The 94th Academy Awards winners


Mike Coppola/Getty Images

Arts and life editors Claire Schuppel and Grace Sherban cover the main Oscars winners.

Hollywood’s biggest night has returned to normalcy since the COVID-19 pandemic, with the 94th Academy Awards celebrated on March 27. There were countless notable moments that occurred during the award show, but here are just a few of the most important prizes awarded. 

Best Adapted Screenplay

The award for Best Adapted Screenplay went to “CODA,” which tells the story of deaf parents raising their two children, one born without hearing, and the other born with it. Sian Heder adapted the film from “La Famille Bélier,” which was a 2014 French film. The plot of the film contained tremendous depth and heart, so it was a well deserved win. Bringing awareness to underrepresented populations has become a common trend in recent Oscar history. 

Best Original Screenplay

“Belfast” was nominated for seven awards, and Kenneth Branagh picked up its sole win for Best Original Screenplay. “Belfast” is a semi-autobiographical story about Branagh’s childhood growing up in Northern Ireland during a period of great conflict. On top of this win, Branagh becomes the first person in Oscar history to be nominated in a total of seven individual Oscar categories.


The director of “Drive My Car” accepting his award. ( Neilson Barnard/Getty)

Best International Picture

The Best International Picture was awarded to “Drive My Car,” a Japanese film directed by Ryusuke Hamaguchi. The story is an important one, chronicling the life of a widowed actor in his struggles. His paternal relationship with his hired driver becomes a necessity in his day to day life as they get closer. “Drive My Car” is deserving of the award and is a must-watch in the 2021 releases. 


Best Director

Jane Campion’s win in the Best Director category for her work on “The Power of the Dog” makes her only the third woman to win this award in 94 years. Campion became the first woman to be nominated twice in this category with her first nomination being in 1994 for “The Piano.” Campion said in a backstage interview, “I’m very proud to have won tonight — for my film and for my cast, but also just to be another woman who’s going to be followed by a fourth, a fifth, a sixth, a seventh, and an eighth. I’m very excited by the fact that this is moving fast now. We need it. Equality matters.”

Best Supporting Actor

The Best Supporting Actor award was given to Troy Kotsur for his poignant performance in “CODA.” Kostur plays Frank, a deaf husband and father to two children. He struggles in his dependence on his hearing daughter, as he realizes she will become more than the family’s interpreter. Kotsur’s portrayal of Frank is authentic, with many layers of depth. He became the first deaf man to win an acting award. This was his first nomination. His co-star, Marlee Matlin, was the first deaf woman to win an Oscar for acting in 1987 with “Children of a Lesser God.”

Best Supporting Actress

Oscar winners Ariana DeBose, Troy Kotsur and Jessica Chastain. (Photograph: Mike Coppola/Getty Images)

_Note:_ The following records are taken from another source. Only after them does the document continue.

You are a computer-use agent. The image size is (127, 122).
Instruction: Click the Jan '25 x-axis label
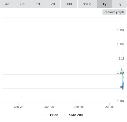(x=49, y=107)
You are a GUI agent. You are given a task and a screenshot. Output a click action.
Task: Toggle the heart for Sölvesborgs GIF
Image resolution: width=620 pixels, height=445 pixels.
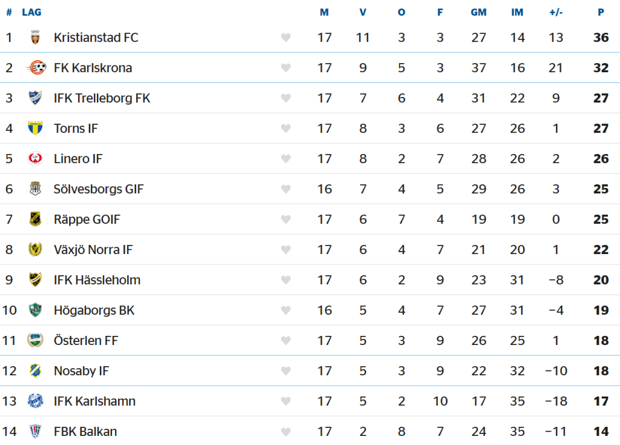286,189
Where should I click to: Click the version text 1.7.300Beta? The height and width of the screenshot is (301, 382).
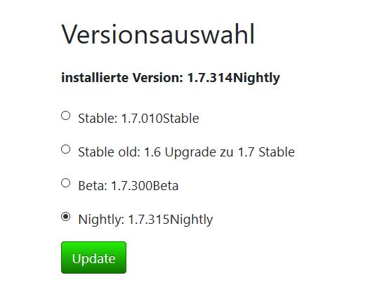click(x=145, y=186)
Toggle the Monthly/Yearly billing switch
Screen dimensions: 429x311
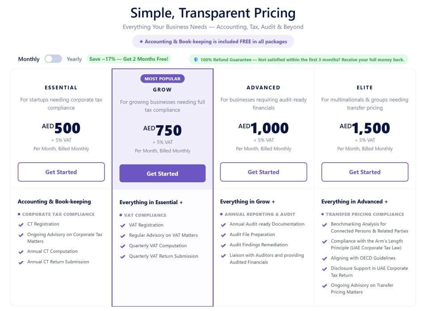[x=53, y=59]
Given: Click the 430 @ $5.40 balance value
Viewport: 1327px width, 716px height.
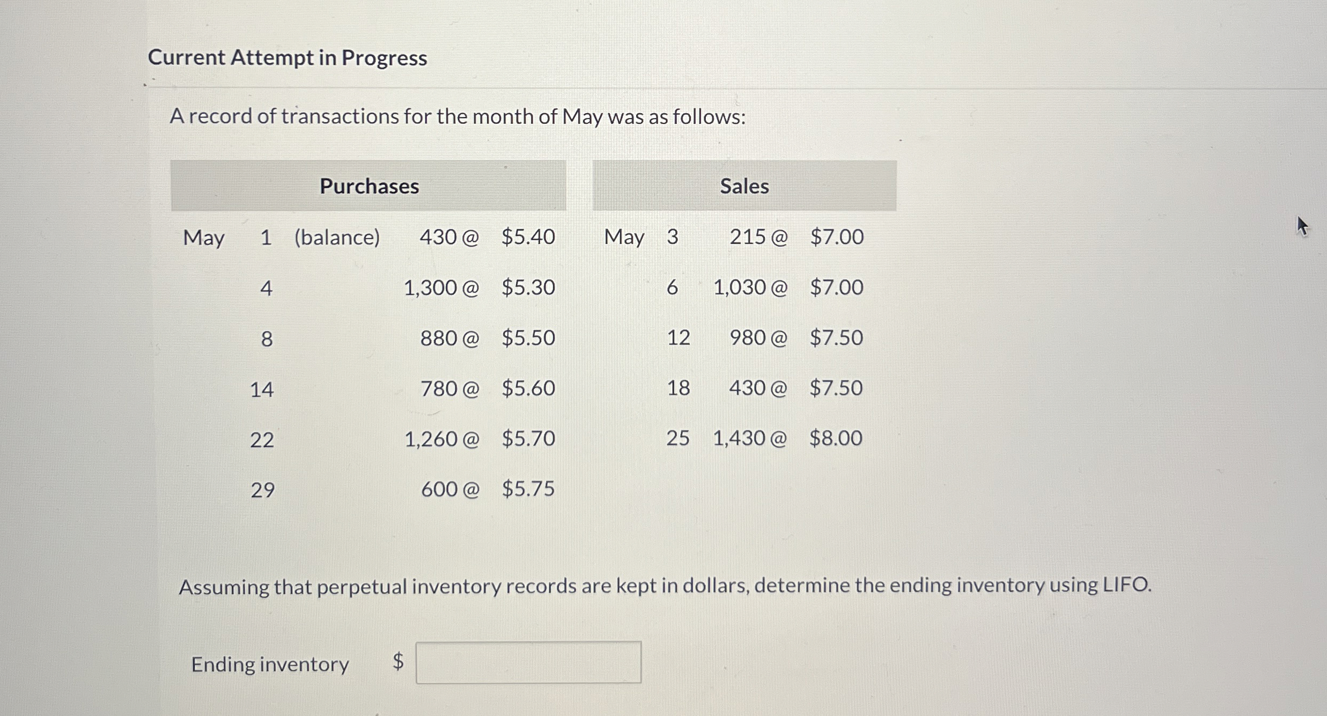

It came as no surprise that, after sweeping almost every Oscar indicator, Ariana DeBose won her first Academy Award on her first nomination. With this win, DeBose becomes one of the few people to win an award for the same character since Rita Moreno won this category for her turn as Anita in “West Side Story” back in 1962. DeBose made history as the first openly queer woman of color to win this award and dedicated the award to those who feel unseen and underrepresented. In her speech, she paraphrased a Sondheim lyric by saying, “So to anybody who has ever questioned your identity, ever, ever, ever, — or you find yourself living in the gray spaces — I promise you this: There is indeed a place for us.”

Best Actress

Between all of the acting categories, Best Actress was the most difficult to pin down the winner this awards season. Things were finally made clear when Jessica Chastain was announced the winner for her role in “The Eyes of Tammy Faye” after being nominated two times previously. The film stars Chastain as Tammy Faye Baker, a televangelist, and tracks the rise and fall of her empire.  

Best Actor

Will Smith brought home his first Best Actor award for “King Richard,” following two prior nominations. The story follows Richard Williams, father of Serena and Venus Williams, and his success in shaping them to be two of the greatest tennis players in history. Smith won the BAFTA for his role, which solidified his position to win this title as well. Smith sparked controversy with his ill-mannered response to a joke Chris Rock made regarding his wife, Jada Pinkett Smith. He stated in his speech that he hopes to be invited back to the Academy Awards, later apologizing to Rock via Instagram


The cast and crew of Best Picture winner “CODA.” (Neilson Barnard/Getty Images)

Best Picture

The highly sought after Best Picture award went to “CODA,” directed by the previously mentioned Sian Heder. While many believed the award would go to “The Power of the Dog,” “CODA” was the fan favorite this awards season. Again, the film fostered a space for a realistic depiction of a deaf family’s dynamic, showing the admirable strength of their bonds. The strides made for disability awareness are important for Hollywood history.